What to do:
Rewrite the facial palsy text starting with "Bell’s palsy is caused" and going on through "may be bilateral.", and put "Sagging" in place of "Drooping".

Source extract:

Page created on June 3, 2021. Not updated since.
Peripheral facial palsy is a peripheral lesion of the facial nerve. In the cases where this lesion is idiopathic, the condition is called Bell’s palsy.
- Idiopathic (= Bell’s palsy)
- Trauma (involving pyramidal bone)
- Lyme disease
- Parotid tumour
- Brainstem stroke (involving facial nucleus)
Bell’s palsy is caused by idiopathic inflammation of CN VII in the facial canal. It might be due to viral infection.
Symptoms of peripheral facial palsy are ipsilateral to the lesion and include:
- Motor symptoms
- Frowning, eye-closing, blinking is impaired
- Inability to close the eye
- Drooping corner of mouth
- Disappearance of nasolabial fold
- Pain in ear
- Abnormal lacrimation
- Abnormal taste
If Lyme disease is the cause, the facial palsy may be bilateral.
Diagnosis and evaluation
If peripheral facial palsy is the only symptom, Bell’s palsy is assumed, and no investigation is needed. If other symptoms are present, investigate with MRi, LP, etc.
In most cases Bell’s palsy resolves completely in a few weeks without treatment. Steroids hasten the resolution if given within the first days of symptoms. Acyclovir can be used if viral etiology is suspected.
To prevent atrophy the patient should do physiotherapy of the face and artificial eye drops to prevent dry eyes.

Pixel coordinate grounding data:
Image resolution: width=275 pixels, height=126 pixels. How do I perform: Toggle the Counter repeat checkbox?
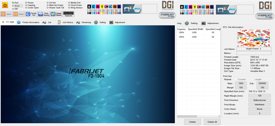click(236, 79)
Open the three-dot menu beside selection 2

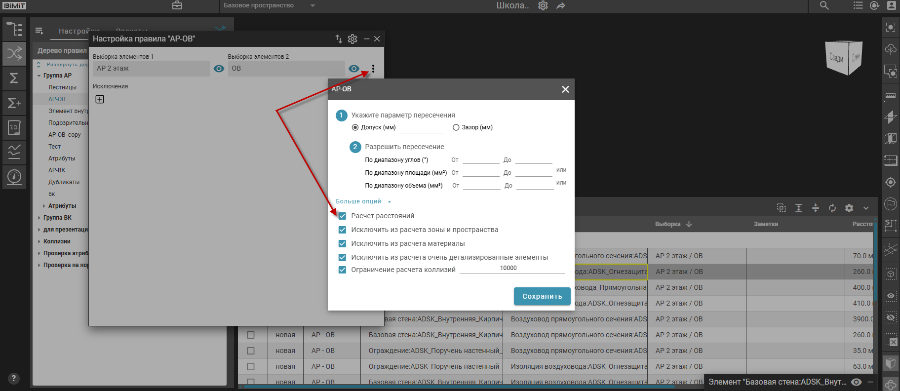373,69
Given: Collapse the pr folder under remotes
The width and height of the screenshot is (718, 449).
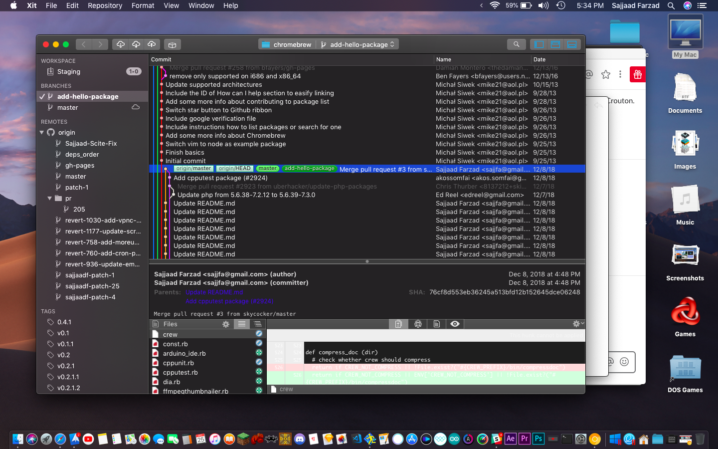Looking at the screenshot, I should (x=49, y=198).
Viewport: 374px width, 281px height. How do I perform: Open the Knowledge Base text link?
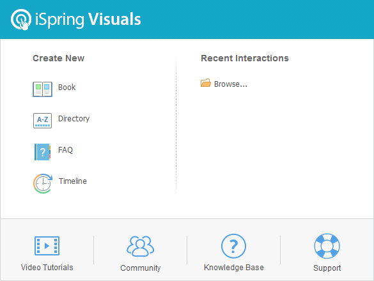(x=234, y=268)
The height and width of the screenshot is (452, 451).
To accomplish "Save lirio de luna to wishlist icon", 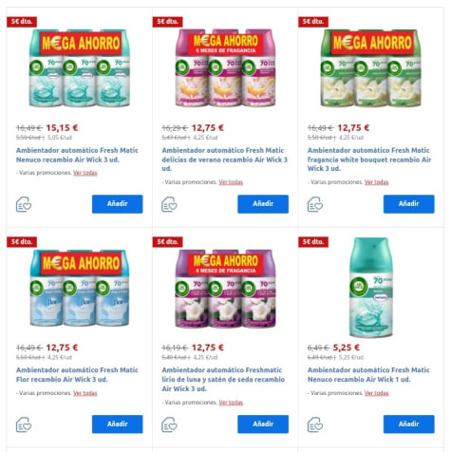I will click(x=169, y=424).
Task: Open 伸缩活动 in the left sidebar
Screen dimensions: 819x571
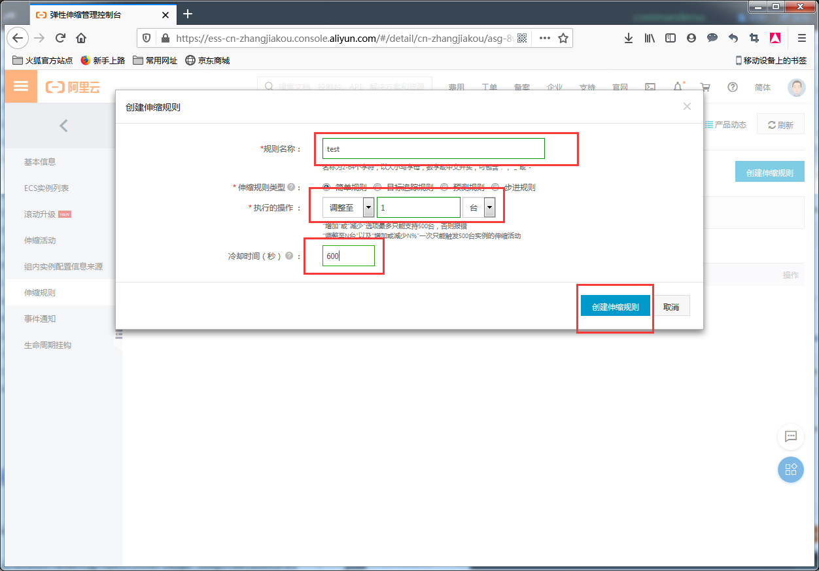Action: (x=40, y=240)
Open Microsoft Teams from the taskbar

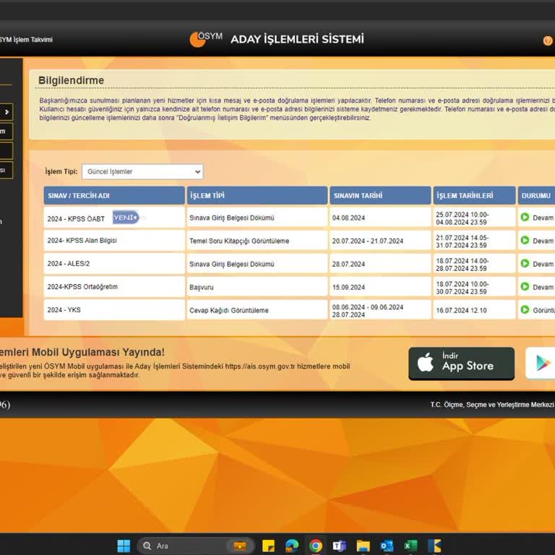(x=339, y=546)
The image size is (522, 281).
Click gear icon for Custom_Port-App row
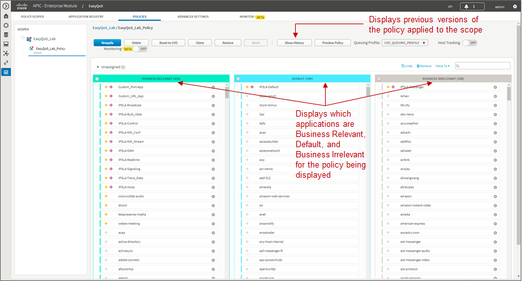(213, 87)
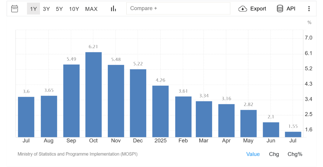Viewport: 323px width, 167px height.
Task: Open the three-dot more options menu
Action: (309, 9)
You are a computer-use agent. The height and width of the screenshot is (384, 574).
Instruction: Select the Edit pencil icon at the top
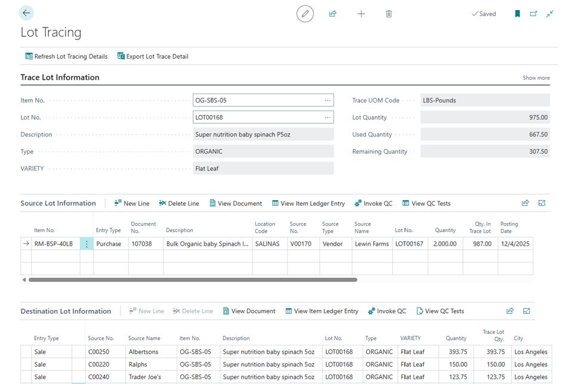(304, 13)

Reply to the exercise:
Bell’s palsy is caused by idiopathic inflammation of CN VII in the facial canal. It might be due to viral infection.
Symptoms of peripheral facial palsy are ipsilateral to the lesion and include:
- Motor symptoms
- Frowning, eye-closing, blinking is impaired
- Inability to close the eye
- Sagging corner of mouth
- Disappearance of nasolabial fold
- Pain in ear
- Abnormal lacrimation
- Abnormal taste
If Lyme disease is the cause, the facial palsy may be bilateral.